The operation of this circuit is as follows. For example, the count value output from the first stack counter 23 is the stack
When indicating the ST _{0 "0",} since the address of the stack ST ₀ is valid and the address A ₂ and stack ST ₀ are compared. In this case, since C0 = “H” and C1, C2, C3 = “L”, the outputs of the AND gates 35 to 37 are low level “L”. If the addresses A ₂ and the address of the stack ST ₀ do not match, the outputs of the AND gates 31 a and 31 b both become “L”, and the output of the OR gate 39 therefore becomes “L”. Therefore, the output of the NOR gate 44 becomes "H", and the enable signal E becomes "H" only when the memory write signal SET is "1". Further, when the count value indicates a stack ST ₂ of "2", the stack ST _0, ST _1, since the address of the ST ₂ is enabled to compare these with the address A _2. In this case, C2 = "H" and C0, C1, C3 are "L", so A
The output of the ND gate 37 becomes "L". Therefore, if there is a mismatch in the comparison of the address A ₂ and the address of the stack ST ₀ , the comparison of A ₂ and ST ₁ , and the comparison of A ₂ and ST ₂ , each becomes “L”. Therefore, all of them become "L", and the enable signal becomes "H" only when the memory write signal SET is "H".

〔The invention's effect〕

As described above, according to the present invention, it is possible to prevent the same invalidation address from being stacked in multiple stacks by adding the comparison / determination means for comparing the addresses to the stack control circuit that stacks the invalidation addresses of the cache memory. Therefore, the number of stacks can be reduced, and efficient invalidation processing can be performed.

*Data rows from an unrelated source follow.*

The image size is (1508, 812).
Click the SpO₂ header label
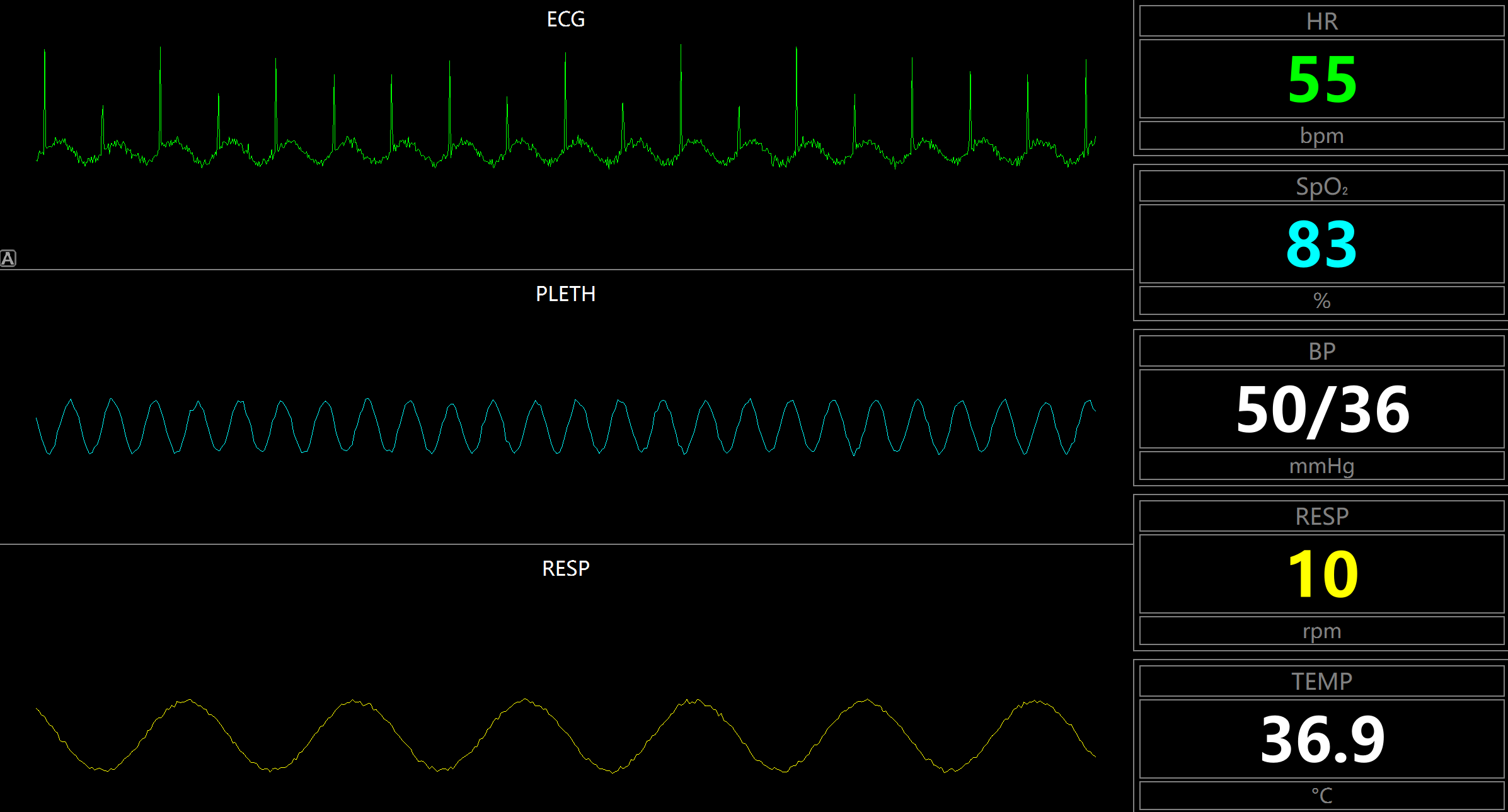click(x=1321, y=187)
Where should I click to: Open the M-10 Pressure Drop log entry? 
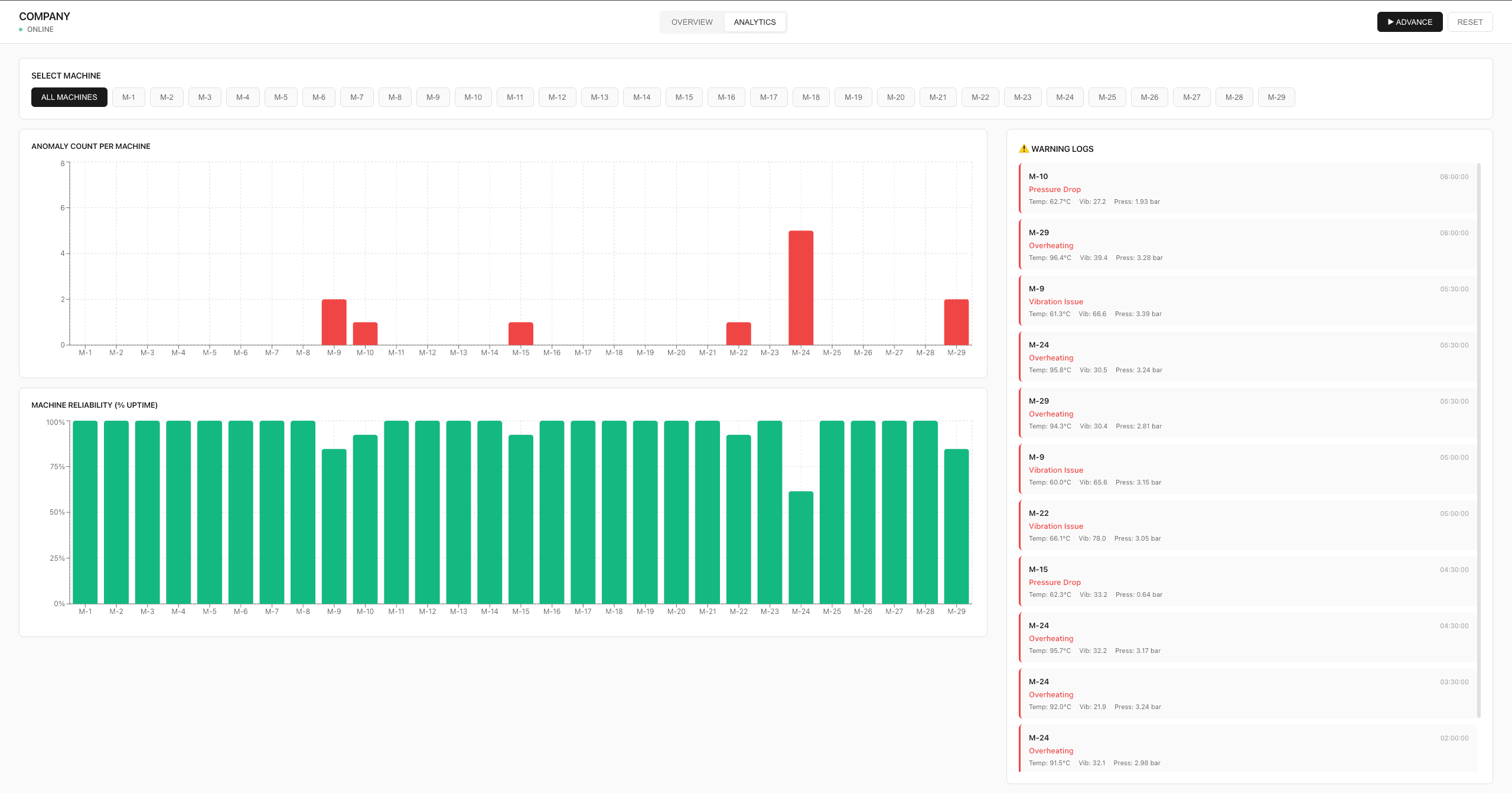click(x=1247, y=188)
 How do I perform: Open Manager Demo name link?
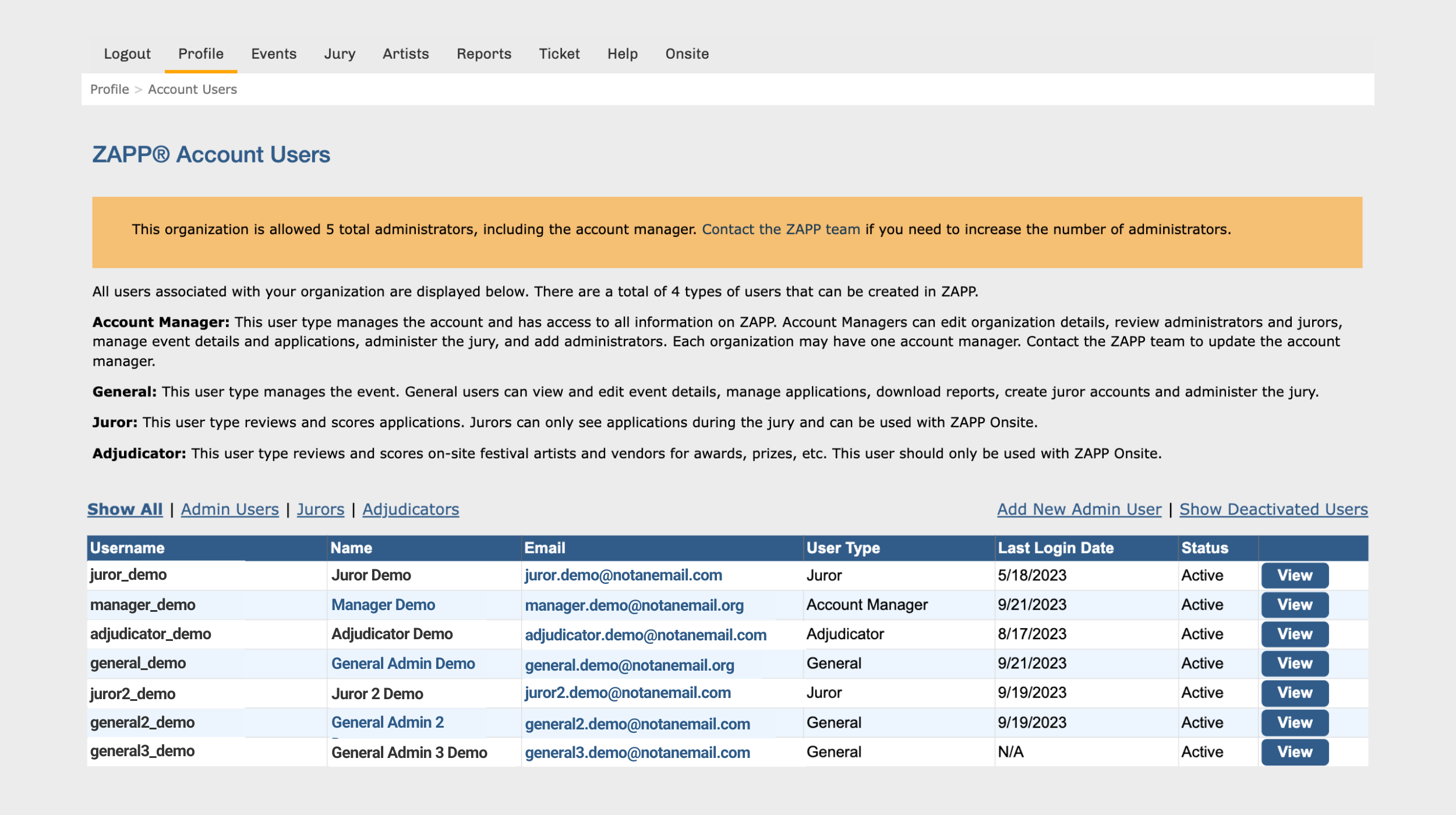click(x=383, y=605)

[Brief description of drawings]

 FIG. 1 is a basic configuration diagram of the present invention, FIG. 2 is a detailed block diagram of one embodiment of FIG. 1, FIG. 3 is a detailed diagram of an address comparison judgment circuit of FIG. 2, and FIG. 4 is a conventional configuration diagram. Is. (Explanation of Codes) 11 ... Address Comparison / Determination Means, 12 ... Switching Means, 21 ... Address Latch Circuit, 22 ... Address Comparison Judgment Circuit, 23 ... First Stack Counter, 24 ... Stack Input Control Circuit, 25 ... Stack, 26 ... Second stack counter, 27 ... Stack output control circuit.

Claims (1)

[Claims] 1. A stack control circuit for temporarily storing, in a plurality of stacks (25), an address for invalidating a cache memory provided between a central processing unit and a main storage unit. Address comparison for determining the invalidation address currently stored in the stack and the invalidation address newly stored in the input stage of the stack, and transmitting the invalidation address to the stack only when the invalidation address does not match. Judgment circuit (22) and stack counter (23) for counting to specify the stack
And a stack control circuit, wherein the stack, the address comparison circuit, and the stack counter are connected in parallel to an input address.